Stored items from a collection:
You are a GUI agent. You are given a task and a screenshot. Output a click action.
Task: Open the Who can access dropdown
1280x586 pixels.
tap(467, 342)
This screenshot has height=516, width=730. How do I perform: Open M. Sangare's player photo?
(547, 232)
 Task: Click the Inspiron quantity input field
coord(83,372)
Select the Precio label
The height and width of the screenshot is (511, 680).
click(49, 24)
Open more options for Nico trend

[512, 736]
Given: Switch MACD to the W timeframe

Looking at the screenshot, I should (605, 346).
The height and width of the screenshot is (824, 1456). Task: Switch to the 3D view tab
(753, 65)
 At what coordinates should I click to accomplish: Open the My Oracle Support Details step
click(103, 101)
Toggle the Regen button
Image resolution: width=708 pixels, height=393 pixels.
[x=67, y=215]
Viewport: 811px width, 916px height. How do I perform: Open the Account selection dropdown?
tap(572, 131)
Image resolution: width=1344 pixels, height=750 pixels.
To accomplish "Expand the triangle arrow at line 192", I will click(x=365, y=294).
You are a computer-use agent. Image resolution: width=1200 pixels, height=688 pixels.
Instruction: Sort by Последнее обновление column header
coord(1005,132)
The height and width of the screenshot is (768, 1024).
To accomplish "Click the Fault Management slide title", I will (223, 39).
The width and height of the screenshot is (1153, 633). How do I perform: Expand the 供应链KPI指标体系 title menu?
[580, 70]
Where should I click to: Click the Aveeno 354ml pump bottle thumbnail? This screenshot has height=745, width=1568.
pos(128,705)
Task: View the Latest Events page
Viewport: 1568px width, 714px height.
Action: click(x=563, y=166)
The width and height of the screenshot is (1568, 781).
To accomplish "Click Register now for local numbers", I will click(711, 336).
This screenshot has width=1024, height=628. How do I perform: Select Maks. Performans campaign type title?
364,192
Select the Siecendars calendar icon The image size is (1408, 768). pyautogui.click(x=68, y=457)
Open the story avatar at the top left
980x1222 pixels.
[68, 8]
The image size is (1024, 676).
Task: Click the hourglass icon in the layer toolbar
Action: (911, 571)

*WHAT THE EXERCISE ASKS*
Check each line of these records for the string "agent" and state only how many lines have it.

*YOUR SOLUTION*
2